Madame S. est depuis août 1997 au service d’une société qui exploite un hôtel de l’agglomération bruxelloise. Lors de la survenance du litige, fin 2011, elle y exerce la fonction de gouvernante.

L’employeur va lui soumettre plusieurs conventions, la première, intitulée « avenant » à son contrat de travail, la transfère vers une autre société qui gère également un hôtel à Bruxelles. Les avantages contractuels et son ancienneté lui sont garantis. L’intéressée ne signe pas ce texte.
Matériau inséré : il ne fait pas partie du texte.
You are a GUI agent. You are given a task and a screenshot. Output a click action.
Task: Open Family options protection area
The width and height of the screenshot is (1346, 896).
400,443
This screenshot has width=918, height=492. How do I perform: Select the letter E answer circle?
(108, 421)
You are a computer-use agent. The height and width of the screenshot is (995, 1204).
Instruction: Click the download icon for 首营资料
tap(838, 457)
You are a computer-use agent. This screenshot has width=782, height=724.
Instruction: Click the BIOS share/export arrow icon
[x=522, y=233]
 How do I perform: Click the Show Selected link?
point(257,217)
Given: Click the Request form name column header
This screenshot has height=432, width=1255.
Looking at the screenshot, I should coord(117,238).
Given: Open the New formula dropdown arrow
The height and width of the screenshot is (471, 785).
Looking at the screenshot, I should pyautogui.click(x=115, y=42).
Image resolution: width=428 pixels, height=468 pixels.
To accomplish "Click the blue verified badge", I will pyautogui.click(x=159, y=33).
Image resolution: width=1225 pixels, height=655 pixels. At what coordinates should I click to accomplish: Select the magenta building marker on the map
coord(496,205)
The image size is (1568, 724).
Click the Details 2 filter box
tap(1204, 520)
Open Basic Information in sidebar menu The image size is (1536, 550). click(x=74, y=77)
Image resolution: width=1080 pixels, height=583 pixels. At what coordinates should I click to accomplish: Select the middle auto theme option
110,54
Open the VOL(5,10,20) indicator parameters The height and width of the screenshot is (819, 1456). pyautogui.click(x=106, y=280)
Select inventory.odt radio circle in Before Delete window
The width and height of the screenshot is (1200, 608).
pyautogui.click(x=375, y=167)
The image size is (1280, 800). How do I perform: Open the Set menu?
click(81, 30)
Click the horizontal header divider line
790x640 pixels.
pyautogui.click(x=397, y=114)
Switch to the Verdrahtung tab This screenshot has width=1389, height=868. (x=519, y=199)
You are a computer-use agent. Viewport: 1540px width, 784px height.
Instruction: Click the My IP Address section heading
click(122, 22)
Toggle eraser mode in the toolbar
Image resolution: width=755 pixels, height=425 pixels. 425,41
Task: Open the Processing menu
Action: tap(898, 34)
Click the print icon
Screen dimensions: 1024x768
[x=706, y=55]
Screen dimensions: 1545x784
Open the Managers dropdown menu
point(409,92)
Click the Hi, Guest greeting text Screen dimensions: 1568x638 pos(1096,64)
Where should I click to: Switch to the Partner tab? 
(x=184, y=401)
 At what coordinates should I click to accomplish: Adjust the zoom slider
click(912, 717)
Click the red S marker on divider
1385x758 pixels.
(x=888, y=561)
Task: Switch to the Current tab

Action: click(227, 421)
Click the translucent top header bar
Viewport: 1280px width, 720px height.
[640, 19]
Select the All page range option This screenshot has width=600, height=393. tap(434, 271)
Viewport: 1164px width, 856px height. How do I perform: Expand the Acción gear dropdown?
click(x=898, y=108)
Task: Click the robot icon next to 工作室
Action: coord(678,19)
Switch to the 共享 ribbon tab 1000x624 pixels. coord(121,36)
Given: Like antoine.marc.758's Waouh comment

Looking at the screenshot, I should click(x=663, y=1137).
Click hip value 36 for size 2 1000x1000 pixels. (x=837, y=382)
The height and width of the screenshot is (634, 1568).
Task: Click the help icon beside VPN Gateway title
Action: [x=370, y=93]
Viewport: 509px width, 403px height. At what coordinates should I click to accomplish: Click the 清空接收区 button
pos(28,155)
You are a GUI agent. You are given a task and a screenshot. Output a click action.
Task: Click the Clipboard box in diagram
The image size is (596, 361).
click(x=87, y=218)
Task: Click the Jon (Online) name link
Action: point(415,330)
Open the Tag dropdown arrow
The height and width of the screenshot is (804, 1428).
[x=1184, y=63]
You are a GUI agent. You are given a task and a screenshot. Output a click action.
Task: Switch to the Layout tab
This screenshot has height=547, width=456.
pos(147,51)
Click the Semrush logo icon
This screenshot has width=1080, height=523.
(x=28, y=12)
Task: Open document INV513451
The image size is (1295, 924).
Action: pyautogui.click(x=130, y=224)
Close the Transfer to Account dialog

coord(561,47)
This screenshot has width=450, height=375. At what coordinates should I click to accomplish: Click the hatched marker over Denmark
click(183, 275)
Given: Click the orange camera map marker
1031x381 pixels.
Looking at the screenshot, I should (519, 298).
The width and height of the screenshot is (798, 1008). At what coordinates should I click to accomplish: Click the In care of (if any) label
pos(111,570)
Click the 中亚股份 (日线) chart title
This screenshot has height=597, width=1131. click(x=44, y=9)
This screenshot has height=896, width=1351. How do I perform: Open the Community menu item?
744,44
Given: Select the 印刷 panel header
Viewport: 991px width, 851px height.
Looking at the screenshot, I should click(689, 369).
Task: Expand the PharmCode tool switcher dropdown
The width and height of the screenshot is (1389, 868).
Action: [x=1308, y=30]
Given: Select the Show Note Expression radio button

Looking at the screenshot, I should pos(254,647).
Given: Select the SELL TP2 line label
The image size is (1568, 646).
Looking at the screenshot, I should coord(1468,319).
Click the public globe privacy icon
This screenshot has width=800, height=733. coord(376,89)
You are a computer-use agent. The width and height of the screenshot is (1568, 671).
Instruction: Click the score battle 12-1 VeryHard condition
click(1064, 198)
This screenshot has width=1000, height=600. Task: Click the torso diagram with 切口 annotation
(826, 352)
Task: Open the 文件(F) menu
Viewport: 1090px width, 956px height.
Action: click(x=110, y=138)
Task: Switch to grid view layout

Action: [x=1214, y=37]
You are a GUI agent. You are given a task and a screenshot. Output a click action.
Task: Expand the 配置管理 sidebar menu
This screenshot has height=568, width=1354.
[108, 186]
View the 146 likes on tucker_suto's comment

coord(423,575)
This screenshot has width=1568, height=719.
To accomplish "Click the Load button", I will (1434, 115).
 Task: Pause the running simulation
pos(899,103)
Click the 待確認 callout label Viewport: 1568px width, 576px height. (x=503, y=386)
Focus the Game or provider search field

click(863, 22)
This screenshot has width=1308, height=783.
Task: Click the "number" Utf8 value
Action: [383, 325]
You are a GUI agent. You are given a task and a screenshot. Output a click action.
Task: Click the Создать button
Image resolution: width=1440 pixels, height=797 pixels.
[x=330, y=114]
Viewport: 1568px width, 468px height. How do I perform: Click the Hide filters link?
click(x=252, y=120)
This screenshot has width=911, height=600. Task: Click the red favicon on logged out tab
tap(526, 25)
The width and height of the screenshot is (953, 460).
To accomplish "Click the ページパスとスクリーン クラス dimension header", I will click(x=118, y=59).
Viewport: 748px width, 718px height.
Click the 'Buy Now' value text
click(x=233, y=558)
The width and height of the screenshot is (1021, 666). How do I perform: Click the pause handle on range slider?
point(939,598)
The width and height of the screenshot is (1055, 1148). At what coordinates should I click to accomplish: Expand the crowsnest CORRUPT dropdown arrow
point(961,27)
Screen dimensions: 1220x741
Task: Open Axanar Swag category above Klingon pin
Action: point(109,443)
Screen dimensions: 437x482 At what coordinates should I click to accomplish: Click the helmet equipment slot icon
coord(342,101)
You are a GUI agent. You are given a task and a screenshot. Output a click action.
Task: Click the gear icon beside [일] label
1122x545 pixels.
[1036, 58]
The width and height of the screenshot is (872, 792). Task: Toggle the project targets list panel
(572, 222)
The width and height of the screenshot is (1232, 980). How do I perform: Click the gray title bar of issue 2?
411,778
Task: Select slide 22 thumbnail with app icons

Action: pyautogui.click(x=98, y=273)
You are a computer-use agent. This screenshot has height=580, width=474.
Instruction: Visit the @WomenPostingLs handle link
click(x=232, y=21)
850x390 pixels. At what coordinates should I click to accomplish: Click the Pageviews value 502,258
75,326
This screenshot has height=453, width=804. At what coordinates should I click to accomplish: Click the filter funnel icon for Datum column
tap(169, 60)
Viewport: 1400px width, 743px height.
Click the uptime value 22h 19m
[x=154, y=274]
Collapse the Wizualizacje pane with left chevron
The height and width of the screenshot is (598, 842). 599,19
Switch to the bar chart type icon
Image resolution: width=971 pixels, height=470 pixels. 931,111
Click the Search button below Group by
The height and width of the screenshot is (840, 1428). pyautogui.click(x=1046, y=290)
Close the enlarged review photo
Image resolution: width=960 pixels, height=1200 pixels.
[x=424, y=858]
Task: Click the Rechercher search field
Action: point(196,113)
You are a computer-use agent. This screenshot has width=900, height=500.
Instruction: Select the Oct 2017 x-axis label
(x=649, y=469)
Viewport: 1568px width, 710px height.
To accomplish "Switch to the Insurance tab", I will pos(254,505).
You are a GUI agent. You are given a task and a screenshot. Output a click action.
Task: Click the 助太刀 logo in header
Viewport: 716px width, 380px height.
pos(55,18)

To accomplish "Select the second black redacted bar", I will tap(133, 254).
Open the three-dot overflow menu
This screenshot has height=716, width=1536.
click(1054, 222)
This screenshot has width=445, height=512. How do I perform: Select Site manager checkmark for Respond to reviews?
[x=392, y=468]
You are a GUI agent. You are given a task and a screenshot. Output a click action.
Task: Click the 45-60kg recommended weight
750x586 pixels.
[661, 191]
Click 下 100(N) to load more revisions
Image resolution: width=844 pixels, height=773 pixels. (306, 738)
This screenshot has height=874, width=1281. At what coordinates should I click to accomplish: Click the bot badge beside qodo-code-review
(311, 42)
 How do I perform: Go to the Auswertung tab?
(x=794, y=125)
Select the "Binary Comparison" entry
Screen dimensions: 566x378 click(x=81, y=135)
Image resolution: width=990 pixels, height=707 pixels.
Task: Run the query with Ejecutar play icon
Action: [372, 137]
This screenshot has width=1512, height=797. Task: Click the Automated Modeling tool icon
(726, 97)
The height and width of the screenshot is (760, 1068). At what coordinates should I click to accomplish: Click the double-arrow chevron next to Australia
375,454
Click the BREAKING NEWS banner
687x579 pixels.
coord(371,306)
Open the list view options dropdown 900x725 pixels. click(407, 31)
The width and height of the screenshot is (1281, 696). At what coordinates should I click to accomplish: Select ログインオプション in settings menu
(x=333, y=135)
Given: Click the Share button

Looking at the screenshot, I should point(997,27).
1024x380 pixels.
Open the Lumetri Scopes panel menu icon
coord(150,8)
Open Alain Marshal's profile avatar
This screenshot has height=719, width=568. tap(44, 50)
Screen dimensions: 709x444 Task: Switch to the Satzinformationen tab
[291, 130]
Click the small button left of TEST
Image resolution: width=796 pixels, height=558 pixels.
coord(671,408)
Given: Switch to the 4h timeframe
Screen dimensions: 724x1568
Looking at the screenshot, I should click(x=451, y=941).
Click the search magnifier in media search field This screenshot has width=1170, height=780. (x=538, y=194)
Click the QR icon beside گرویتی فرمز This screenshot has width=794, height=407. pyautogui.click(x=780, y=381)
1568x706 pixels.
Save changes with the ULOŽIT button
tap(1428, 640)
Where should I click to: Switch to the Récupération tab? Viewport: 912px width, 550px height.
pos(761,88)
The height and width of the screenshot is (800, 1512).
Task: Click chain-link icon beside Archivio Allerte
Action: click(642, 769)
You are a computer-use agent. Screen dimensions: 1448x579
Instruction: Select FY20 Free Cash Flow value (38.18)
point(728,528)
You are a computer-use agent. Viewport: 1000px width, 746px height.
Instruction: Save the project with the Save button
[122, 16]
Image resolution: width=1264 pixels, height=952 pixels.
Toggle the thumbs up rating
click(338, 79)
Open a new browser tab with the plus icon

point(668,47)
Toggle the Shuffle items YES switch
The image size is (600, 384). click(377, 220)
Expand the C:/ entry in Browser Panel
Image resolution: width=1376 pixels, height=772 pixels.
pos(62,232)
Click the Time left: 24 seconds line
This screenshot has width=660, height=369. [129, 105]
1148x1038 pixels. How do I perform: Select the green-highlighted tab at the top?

Deux mois plus tard, la directrice (occupant ce poste pour les différents hôtels du groupe) lui annonce une nouvelle modification, étant qu’elle prestera dans un autre hôtel (géré par une autre société). Ceci s’accompagne d’une modification du lieu de travail à l’intérieur de la capitale.

L’intéressée signe le document lui soumis avec la mention « pour réception ». Un nouvel avenant lui est alors proposé, la mettant au service d’une autre société. Elle signe également celui-ci pour réception et sans reconnaissance préjudiciable. Son organisation syndicale fait aussitôt un courrier recommandé faisant part son désaccord formel quant à son transfert, celui-ci impliquant en outre de prester dans deux lieux de travail. L’employeur est mis en demeure de la réintégrer dans son lieu de travail initial. La première fiche de paie qui lui est remise confirme la modification de la personne de l’employeur.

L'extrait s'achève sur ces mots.